2011年11月18日 23時40分09秒 | 布教活動

今日は湯野浜温泉のホテルで、曹洞宗布教師検定があり、検定員の一人を務めてきました。

今年の曹洞宗の教化方針の柱が「利行」になっているので、受験者の法話実演の内容も、ほとんどが利行をテーマとしたものでした。

そして、さらにそのほとんでが大震災のボランティアとの結びつけでした。

ボランティア=利行 と、安易に結びつけてしまうのは問題があると思います。

ボランティアを無理無理日本語に置き換えるとすれば、「利行」と言えるのではないか、とは、私も話してきたことですが、簡単にイコールにしてしまうことには抵抗を感じました。

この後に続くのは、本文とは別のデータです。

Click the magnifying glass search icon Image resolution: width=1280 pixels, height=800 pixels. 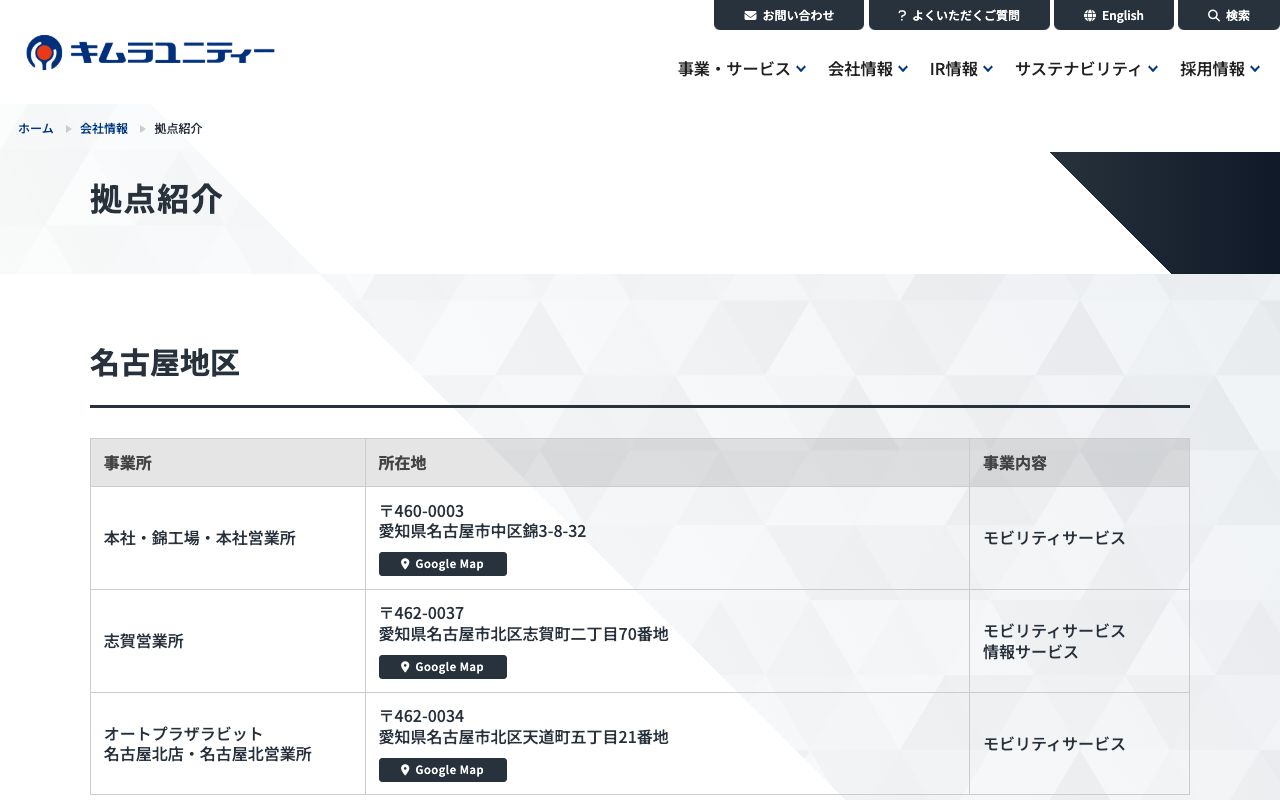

また、「情けはひとの為ならず」ということわざとは、似ているようで違います。

利行は「利他行」とも言い、他を利する、救う、幸せにする、という意味になりますが、利行の深いところは「利行は一法なり」という教えで、自他ともに幸せになる行い、とでも言うべきでしょうか。

徹底して「利他」の行いは、そのまま「自利」になっている。

「三輪空寂」と言われる、施す側、受ける側、施される物、その三つが執着を離れている、そういう行いのとき、利他は自利になる。

同じように、徹底して「自利」のときは、同時に「利他」になる、という教えなのです。

だから、只管打坐(目的なくただひたすらする坐禅)が「利他行」であるとも言えるでしょう。

だからこそ道元禅師は、

「守るとも 覚えぬながら 小山田の いたづらならん 案山子なりけり」と歌っているのだと受け止めています。

検定員所感を述べるときに、そのことに言葉が及ばず、帰りの車の中で頭に浮かんできたので書いておこうと思った次第です。